I have to calculate the following limit
$$\lim_{x\rightarrow -\infty} \sqrt{x^2+2x+2} - x$$
it is in un undeterminated form.
I tried to rewrite it as follows:
$$\lim_{x\rightarrow -\infty} \sqrt{x^2+2x+2} - \sqrt{|x|^2}$$
but seems a dead road.
Can anyone suggest a solution?
thanks for your help
Try rationalizing the expression.
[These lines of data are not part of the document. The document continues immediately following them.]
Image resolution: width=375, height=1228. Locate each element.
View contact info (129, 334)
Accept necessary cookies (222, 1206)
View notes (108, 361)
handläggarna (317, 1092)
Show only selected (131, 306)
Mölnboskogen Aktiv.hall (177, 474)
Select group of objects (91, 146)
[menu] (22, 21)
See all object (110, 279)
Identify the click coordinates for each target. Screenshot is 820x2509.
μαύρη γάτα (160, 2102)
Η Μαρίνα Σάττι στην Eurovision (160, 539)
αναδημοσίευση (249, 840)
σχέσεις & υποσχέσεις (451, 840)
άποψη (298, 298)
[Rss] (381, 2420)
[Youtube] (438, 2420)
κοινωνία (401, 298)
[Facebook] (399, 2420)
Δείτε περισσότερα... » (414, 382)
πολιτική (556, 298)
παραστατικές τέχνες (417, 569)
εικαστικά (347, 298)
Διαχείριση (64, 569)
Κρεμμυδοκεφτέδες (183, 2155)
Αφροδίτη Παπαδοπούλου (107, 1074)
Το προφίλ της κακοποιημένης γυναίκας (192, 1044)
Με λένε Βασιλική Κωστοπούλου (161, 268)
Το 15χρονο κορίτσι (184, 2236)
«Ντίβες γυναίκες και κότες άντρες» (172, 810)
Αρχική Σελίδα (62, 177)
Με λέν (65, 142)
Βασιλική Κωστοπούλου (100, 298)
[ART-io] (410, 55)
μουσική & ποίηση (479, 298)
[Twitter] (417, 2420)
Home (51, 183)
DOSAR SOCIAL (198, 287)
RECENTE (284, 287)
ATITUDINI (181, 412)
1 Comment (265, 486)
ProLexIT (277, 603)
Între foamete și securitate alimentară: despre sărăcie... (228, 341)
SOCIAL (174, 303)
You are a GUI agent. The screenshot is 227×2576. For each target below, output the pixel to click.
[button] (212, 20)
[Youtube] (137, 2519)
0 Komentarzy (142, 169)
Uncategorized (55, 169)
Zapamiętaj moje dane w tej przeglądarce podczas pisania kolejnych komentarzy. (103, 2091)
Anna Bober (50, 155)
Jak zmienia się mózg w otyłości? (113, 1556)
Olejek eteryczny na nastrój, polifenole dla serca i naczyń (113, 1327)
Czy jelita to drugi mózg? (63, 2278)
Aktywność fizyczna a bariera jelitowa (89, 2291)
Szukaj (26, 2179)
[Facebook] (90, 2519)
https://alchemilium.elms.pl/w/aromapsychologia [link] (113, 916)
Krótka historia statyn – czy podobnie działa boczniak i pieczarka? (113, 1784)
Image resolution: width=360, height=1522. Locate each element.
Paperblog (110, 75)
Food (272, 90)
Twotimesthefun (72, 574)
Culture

That is, multiply by $1=\frac{\sqrt{x^2+2x+2}+x}{\sqrt{x^2+2x+2}+x}$ to get $$ \frac{(x^2+2x+2)-x^2}{\sqrt{x^2+2x+2}+x} $$ What can we do from there?
HINT:
Putting $y=-x,$ $$ \sqrt{x^2+2x+2} - x=\sqrt{y^2-2y+2} +y= \frac{(\sqrt{y^2-2y+2} +y)(\sqrt{y^2-2y+2} -y)}{(\sqrt{y^2-2y+2} -y)}$$ $$=\frac{y^2-2y+2-y^2}{\sqrt{y^2-2y+2} -y}=\frac{-2+\frac2y}{\sqrt{1-\frac2y+\frac2{y^2}}-1}$$
Clearly $$\lim_{x\rightarrow -\infty} \sqrt{x^2+2x+2} - x=+\infty+\infty=+\infty$$ But \begin{gather*}\lim_{x\rightarrow +\infty} \sqrt{x^2+2x+2} - x="\infty-\infty"=\\ =\lim_{x\rightarrow +\infty} \frac{(\sqrt{x^2+2x+2} - x)(\sqrt{x^2+2x+2} + x)}{\sqrt{x^2+2x+2} + x}=\lim_{x\rightarrow +\infty} \frac{2x+2}{\sqrt{x^2+2x+2} + x}=\lim_{x\rightarrow +\infty} \frac{2+2/x}{\sqrt{1+2/x+2/x^2} + 1}=1 \end{gather*}
Assuming you meant $\sqrt{x^2+2x+2} + x$ (as $\sqrt{x^2+2x+2} - x \to +\infty$ when $x\to-\infty$):
Another option would be to use asymptotics and known Taylor expansions (at $0$): for $x\to-\infty$, $$ \begin{align*} \sqrt{x^2+2x+2} + x &= |x|\sqrt{1+\frac{2}{x}+\frac{2}{x^2}} - |x| \\ &= |x|\left( 1+\frac{1}{2}\cdot\frac{2}{x} + o\left(\frac{1}{x}\right) - 1 \right) \\ &= \frac{|x|}{x} + o(1) \sim -1 \end{align*} $$ so the limit is $-1$.